● **Task requirements**
Locate every line in the records below that holds the word "Given" and return each one.

--- Available data Enclosed Below ---

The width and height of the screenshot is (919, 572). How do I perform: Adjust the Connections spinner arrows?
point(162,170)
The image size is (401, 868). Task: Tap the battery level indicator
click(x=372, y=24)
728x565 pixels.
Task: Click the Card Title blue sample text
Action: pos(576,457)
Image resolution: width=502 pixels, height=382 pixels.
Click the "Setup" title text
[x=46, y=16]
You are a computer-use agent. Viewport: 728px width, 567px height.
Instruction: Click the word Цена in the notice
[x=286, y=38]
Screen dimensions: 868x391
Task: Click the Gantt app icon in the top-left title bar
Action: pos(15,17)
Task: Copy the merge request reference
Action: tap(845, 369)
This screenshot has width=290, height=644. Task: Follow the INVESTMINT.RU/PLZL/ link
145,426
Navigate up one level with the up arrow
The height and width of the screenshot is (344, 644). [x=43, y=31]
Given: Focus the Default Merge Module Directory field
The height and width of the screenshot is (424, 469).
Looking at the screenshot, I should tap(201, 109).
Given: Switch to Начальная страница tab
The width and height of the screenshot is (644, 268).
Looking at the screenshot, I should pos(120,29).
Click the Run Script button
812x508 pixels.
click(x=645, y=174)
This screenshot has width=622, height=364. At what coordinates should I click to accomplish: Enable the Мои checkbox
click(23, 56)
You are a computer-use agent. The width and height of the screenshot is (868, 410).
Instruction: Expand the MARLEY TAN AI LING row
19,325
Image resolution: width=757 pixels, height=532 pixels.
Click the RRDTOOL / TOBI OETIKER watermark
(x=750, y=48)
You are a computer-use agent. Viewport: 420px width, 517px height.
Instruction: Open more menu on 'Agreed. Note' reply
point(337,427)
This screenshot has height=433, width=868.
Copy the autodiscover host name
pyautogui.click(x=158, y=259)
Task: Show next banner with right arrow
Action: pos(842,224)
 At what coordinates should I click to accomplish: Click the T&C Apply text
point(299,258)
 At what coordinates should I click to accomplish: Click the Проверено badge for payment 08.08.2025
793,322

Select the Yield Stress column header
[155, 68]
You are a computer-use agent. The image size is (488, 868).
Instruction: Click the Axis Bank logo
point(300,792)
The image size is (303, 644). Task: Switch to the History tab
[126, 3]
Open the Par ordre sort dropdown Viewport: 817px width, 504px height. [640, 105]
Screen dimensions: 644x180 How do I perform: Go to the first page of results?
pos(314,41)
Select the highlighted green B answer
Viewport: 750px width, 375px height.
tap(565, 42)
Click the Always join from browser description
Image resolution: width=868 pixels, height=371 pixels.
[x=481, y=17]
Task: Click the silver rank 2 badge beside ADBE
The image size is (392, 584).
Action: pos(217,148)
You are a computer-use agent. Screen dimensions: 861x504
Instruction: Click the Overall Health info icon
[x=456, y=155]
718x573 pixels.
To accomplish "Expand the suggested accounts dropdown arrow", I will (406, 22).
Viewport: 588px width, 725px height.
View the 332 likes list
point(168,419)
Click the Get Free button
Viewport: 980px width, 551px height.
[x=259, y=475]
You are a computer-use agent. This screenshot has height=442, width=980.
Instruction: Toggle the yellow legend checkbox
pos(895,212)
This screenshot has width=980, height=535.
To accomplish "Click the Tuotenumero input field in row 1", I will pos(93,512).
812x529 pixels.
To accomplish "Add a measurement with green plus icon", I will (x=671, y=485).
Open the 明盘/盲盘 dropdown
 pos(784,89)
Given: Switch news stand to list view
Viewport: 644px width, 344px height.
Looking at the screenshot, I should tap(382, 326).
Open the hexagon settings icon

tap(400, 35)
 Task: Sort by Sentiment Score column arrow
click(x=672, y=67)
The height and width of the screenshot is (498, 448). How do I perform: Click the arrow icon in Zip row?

--- End of Enclosed Available data ---

● **The answer**
Given: Focus the Default Merge Module Directory field
Given: Switch to Начальная страница tab
Given: Switch news stand to list view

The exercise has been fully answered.